La decapitazione era riservata a coloro che avevano meritato la morte per speciali qualità intellettuali, per la predicazione, per l’intelligenza. Era un modo per annientare del tutto quelle virtù, ma i cefalofori, trasportando la propria testa fino al luogo scelto per la sepoltura, mettevano in atto un’estrema forma di resistenza e avevano, di fatto, l’ultima parola.
Torniamo comunque a Emidio. Come e perché diventa il santo protettore contro i terremoti?
Stando a quanto hanno ricostruito gli studiosi, questa qualità gli viene riconosciuta molti secoli dopo la sua morte, nel 1703. Quell’anno, nei mesi di gennaio e febbraio, l’Italia centrale è funestata da una serie di terremoti devastanti, che colpiscono in particolare Norcia, Amatrice e l’Aquila, ma Ascoli ne viene preservata: gli edifici infatti, nonostante la violenza delle scosse, subiscono danni piuttosto lievi. Inoltre gli ascolani che, per diverse ragioni, si trovano nei luoghi più colpiti, si salvano. Il merito di un fatto tanto sensazionale è subito attribuito al patrono della città e così nasce un culto che sarà sempre più diffuso e prenderà il posto di altri. Pare infatti che in precedenza, contro i terremoti e i loro effetti, gli italiani invocassero soprattutto san Filippo Neri e due spagnoli: il gesuita Francesco Borgia e il missionario Francesco Solano (che predisse un terremoto mentre si trovava in Sudamerica)
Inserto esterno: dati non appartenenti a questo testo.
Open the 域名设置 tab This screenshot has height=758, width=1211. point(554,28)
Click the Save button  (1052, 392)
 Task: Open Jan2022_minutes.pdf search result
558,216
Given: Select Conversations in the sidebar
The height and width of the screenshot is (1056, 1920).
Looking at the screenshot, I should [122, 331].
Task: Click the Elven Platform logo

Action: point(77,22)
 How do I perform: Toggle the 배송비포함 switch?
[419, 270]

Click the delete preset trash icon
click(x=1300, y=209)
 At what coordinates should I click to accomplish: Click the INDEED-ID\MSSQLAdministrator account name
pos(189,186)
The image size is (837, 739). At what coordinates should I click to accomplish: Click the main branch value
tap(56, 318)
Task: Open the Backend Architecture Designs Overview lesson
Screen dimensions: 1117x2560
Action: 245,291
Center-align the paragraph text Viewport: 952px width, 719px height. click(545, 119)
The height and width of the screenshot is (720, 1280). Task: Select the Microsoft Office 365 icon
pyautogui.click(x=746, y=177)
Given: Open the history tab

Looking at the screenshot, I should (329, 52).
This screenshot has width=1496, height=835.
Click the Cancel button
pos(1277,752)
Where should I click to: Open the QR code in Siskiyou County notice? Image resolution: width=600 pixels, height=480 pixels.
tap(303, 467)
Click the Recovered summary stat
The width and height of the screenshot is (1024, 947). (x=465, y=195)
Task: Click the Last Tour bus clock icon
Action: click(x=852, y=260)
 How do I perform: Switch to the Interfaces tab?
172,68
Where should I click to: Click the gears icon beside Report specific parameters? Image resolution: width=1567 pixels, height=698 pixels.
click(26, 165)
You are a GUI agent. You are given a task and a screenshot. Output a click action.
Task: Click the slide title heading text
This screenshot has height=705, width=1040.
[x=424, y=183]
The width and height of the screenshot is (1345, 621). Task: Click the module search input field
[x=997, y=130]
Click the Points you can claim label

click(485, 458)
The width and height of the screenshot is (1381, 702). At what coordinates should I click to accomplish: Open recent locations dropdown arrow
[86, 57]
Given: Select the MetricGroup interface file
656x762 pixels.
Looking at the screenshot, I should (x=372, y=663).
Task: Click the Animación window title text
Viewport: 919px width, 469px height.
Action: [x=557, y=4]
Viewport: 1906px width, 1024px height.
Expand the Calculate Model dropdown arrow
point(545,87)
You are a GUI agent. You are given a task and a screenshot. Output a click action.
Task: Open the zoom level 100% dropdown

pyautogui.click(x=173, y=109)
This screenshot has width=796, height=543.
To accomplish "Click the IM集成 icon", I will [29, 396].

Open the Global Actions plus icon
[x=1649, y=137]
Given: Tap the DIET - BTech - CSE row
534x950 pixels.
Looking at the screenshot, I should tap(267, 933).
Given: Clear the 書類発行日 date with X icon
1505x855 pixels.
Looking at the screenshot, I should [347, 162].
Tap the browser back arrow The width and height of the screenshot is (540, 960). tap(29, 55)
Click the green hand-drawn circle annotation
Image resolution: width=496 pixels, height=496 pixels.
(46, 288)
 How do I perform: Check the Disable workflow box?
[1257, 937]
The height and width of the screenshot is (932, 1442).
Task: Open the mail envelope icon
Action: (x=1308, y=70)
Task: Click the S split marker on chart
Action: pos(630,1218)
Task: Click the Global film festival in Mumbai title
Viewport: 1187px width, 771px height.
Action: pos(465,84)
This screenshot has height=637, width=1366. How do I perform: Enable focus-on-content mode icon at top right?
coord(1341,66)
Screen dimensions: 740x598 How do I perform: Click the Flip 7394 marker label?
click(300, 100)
Nel 1703 nasce quindi una devozione che rapidamente si diffonde in Italia ma anche all’estero, tanto che oggi si trovano tracce del culto di sant’Emidio in varie parti d’Europa, nelle Americhe, in Asia e anche in Oceania. L’associazione Sant’Emidio nel mondo, con sede ad Ascoli, tiene una mappa aggiornata, dalla quale risulta che la devozione nei confronti del santo è diffusa in tutte le regioni italiane. In cima alla classifica, per numero di luoghi di culto, si trovano le Marche, l’Abruzzo, il Molise, l’Umbria, il Lazio, la Campania, la Puglia, ma Emidio è ricordato e venerato anche là dove meno ce lo aspetteremmo, come in Piemonte, Lombardia e Veneto. Quanto all’estero, tracce del santo si trovano un po’ ovunque, da Cracovia a Malta, dalla Spagna (con ben trentasei località) al Portogallo, ma arrivano fino agli Stati Uniti (in particolare a San Francisco, altra area segnata dal rischio terremoti), al Salvador, al Venezuela, e poi ecco le Filippine e perfino il Kenya e la Nuova Zelanda.
I membri dell’associazione, come detective, chiedono a tutti di segnalare la presenza del culto di sant’Emidio, così da allargare un quadro già sorprendente. Intanto ricordano che la bella preghiera da rivolgere al santo, le cui spoglie riposano ad Ascoli nella cripta del duomo a lui dedicato, è la seguente: «Sant’Emidio, apostolo e martire della fede, accogli benigno la preghiera che fiduciosi ti rivolgiamo. Intercedi per noi presso il Signore affinché, a tua imitazione, la nostra fede, vivificata dalle opere, sia testimonianza di filiale amore a Dio e di fraterna carità per il prossimo. Spronàti dal tuo esempio, promettiamo di vivere col cuore staccato dai beni della terra e disposti a sacrificare tutto pur di restare fedeli a Dio e alla Chiesa. Estendi su di noi, sulle nostre famiglie e sulla nostra città e diocesi la tua protezione affinché, preservati dal terremoto e da ogni altro flagello, possiamo trascorrere una vita quieta e tranquilla, tutta intesa a dare gloria a Dio e a rendere più sicura la salvezza delle nostre anime».